We can learn an incredible amount about our own work by examining that of our betters. Animagraffs is a site run by entrepreneurial graphic designer Jacob O’ Neal. I came across the site and found myself being captured by skillful use of his minimalist and colorful design style. After looking at the rest of his portfolio and learning about him as a designer, I thought his lessons would be worth sharing, in addition to his very inspirational content.
The first thing I came across about O’ Neal was a series of motion graphics explaining how car engines work. I’ve been proudly called a car nerd in the past and loved the content of the page, so I explored further into the site. O’ Neal had done a series of projects, including the mechanics of a car engine, the firing mechanism of a handgun, the movement of a tarantula, and how to pull off the perfect moon walk.
O’ Neal’s style is simple and bold, which makes is fantastic for understanding complex ideas. I began thinking of how useful motion graphics are, for a wide variety of industries. Furthermore, it got me thinking about graphic design as a form of education. Through this lens I think can learn quite a bit from designers like O’ Neal about both style and our industry.
As designers our purpose is to take complex, multi-faceted ideas and simplify them into simple relatable designs. We will be hired throughout our careers to communicate the ideas of your clients to the public. Our designs can and do actually educate people about the ideas were representing.

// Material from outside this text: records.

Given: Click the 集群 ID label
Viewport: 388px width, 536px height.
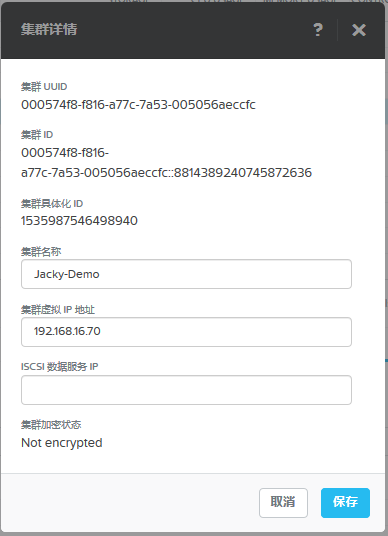Looking at the screenshot, I should pos(37,135).
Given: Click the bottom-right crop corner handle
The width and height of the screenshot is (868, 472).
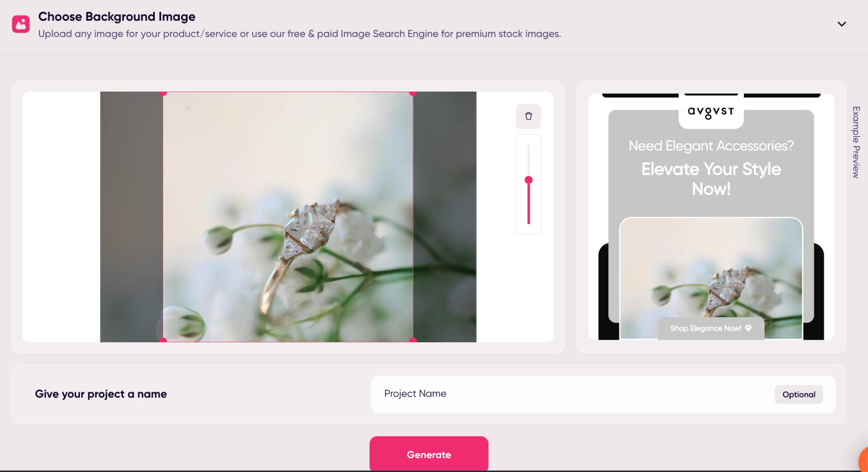Looking at the screenshot, I should (x=413, y=340).
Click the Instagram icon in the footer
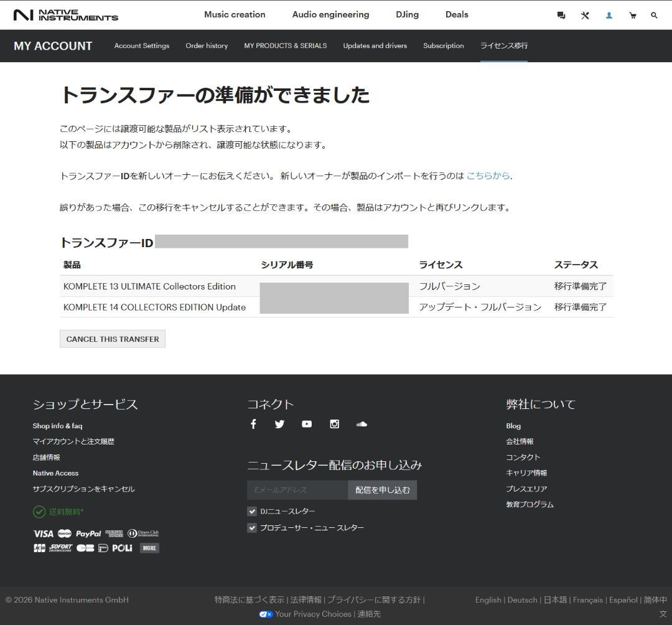672x625 pixels. 334,424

O’ Neal mentions in his portfolio that he’s a self-made success, and chose the entrepreneurial path to being his own boss. I’ve found that many designers share common feelings towards starting their own business, but often fear failure or the risks involved. Regardless of your choice of career path, I think O’ Neal shares some wisdom for everyone.

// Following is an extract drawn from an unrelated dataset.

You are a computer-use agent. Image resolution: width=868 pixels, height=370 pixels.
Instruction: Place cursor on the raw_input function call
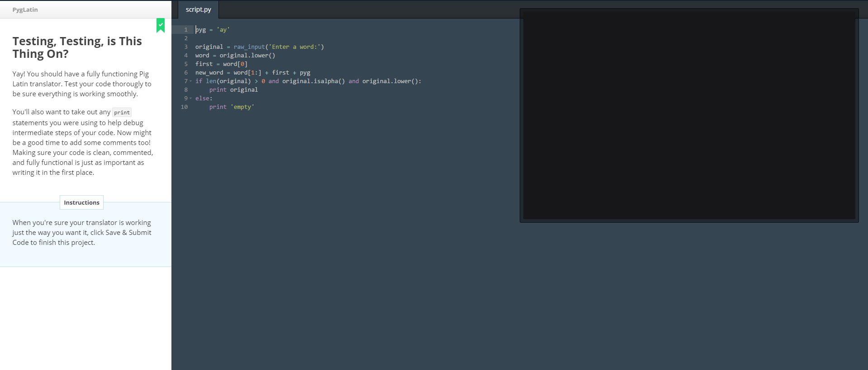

O’ Neal seems to have found his niche for design. His ability to use design to simplify complex mechanics and structures is incredibly useful, and valuable, and he highlights it. If you’re planning on starting a design company, then to get business you will have to communicate the value of your work, and the same goes if your looking to get hired for a company or freelance. For a young professional designer I found two major takeaways.
- Educate clients on the value of design, and it’s purpose for educating the public.
- Find a niche that works with your strengths and style, and highlight that work to increase it’s value.